The guidelines clarify the consideration of ESG criteria in the context of the FinSA conduct rules. A holistic approach along the entire advisory process is crucial in order to give clients a credible account of sustainable investments and prevent "greenwashing".

The new guidelines of the Swiss Bankers Association (SBA) close an important (regulatory) gap for Switzerland compared to the EU. The fact that the requirements are much more pragmatic compared to the EU regulations (in particular MiFID II), it should be seen as an opportunity to inform clients authentically about sustainable investments and to position Switzerland as a modern financial center.

Patrick Schmucki

Director, Financial Services, Corporate Responsibility Officer

KPMG Switzerland

Content of the guidelines

The guidelines build on the conduct rules of the FinSA and supplements these with regard to ESG aspects as follows:

  • Duty to provide information: inform clients on ESG risks and ESG characteristics of the products offered;
  • Assessment of clients' ESG preferences as part of the appropriateness and suitability test and their consideration in investment advice and asset management (matching of client preferences with appropriate products)
  • Documentation of ESG preferences and rendering of account upon client request
  • Training and professional development: client advisors in particular should be trained in the area of ESG investment solutions.

Compliance with requirements should be reviewed by internal audit at least every three years.


Compliance with the guidelines is mandatory for members of the Swiss Bankers Association (SBA).

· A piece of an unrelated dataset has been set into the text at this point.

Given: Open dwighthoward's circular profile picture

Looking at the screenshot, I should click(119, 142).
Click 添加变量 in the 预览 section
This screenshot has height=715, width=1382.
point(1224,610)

Non-members may voluntarily join the guidelines but must inform the SBA accordingly.

The guidelines will enter into force on 1 January 2023 and provide for the following transition periods: 

  • The requirements must be implemented for new client relationships as of 1 January 2024
  • The same applies to the requirement regarding training and professional development
  • Existing client relationships must be amended by 1 January 2025.

Institutions that comply with the relevant MiFID II requirements are automatically also in compliance with the requirements of the guidelines.

Practical challenges and success factors

During implementation, it is important to keep in mind the objectives of the guidelines, i.e. safeguarding investor protection, contributing to the sustainability goals of the federal government, and the high ambitions of the financial center, while at the same time creating a compelling customer experience along the entire service process

To achieve this, the following core aspects need to be considered:

  • Mapping of client preferences to product characteristics: the institution should apply a consistent classification system to map clients' ESG preferences to product or investment strategy features and implement it throughout the institution's value chain. This can be an issue especially for third-party products due to lack of data.
  • Training of client advisors on ESG-related topics: training content should be based on the institution's ESG classification system and the associated product criteria and client preferences, and participation should be monitored. To ensure effective monitoring, appropriate know-how should also be built up in the second line of defense (compliance and risk management) in addition to the client advisors.
  • Suitability and ESG preferences: client advisors should engage with clients in a structured way to assess their ESG preferences. These may be values or standards to be reflected in the investment strategy, specific impacts to be achieved or implications for risks and returns. It is also important to ensure that ESG preferences do not conflict with the client's expressed knowledge and experience, financial circumstances and investment objectives.
  • Disclosures to clients: periodic reporting should provide information on how the client's investment objectives (including ESG preferences) have been achieved and should therefore reflect the institution’s ESG classification system.

First step: clarifying goals

To avoid getting lost in the depth and complexity of the topic and to minimize the risk of "greenwashing", financial institutions should above all else become aware of their goals and ambitions when offering sustainable products and strategies. The following guiding questions can be used for this purpose:

  • What is our institution's position on this issue? How are sustainability aspects integrated into our corporate strategy or in other business areas (e.g., lending business)? Do the products we wish to offer reflect this consistently?
  • Do we have the necessary experience in sustainable investing? Do we have access to ESG data or ratings?
  • What do our clients expect from us? Are there any gaps in our product and service offering?
  • Do we want our products mainly to protect clients from sustainability-related risks or do we want to make a positive contribution to society? What does this mean for our existing product offering?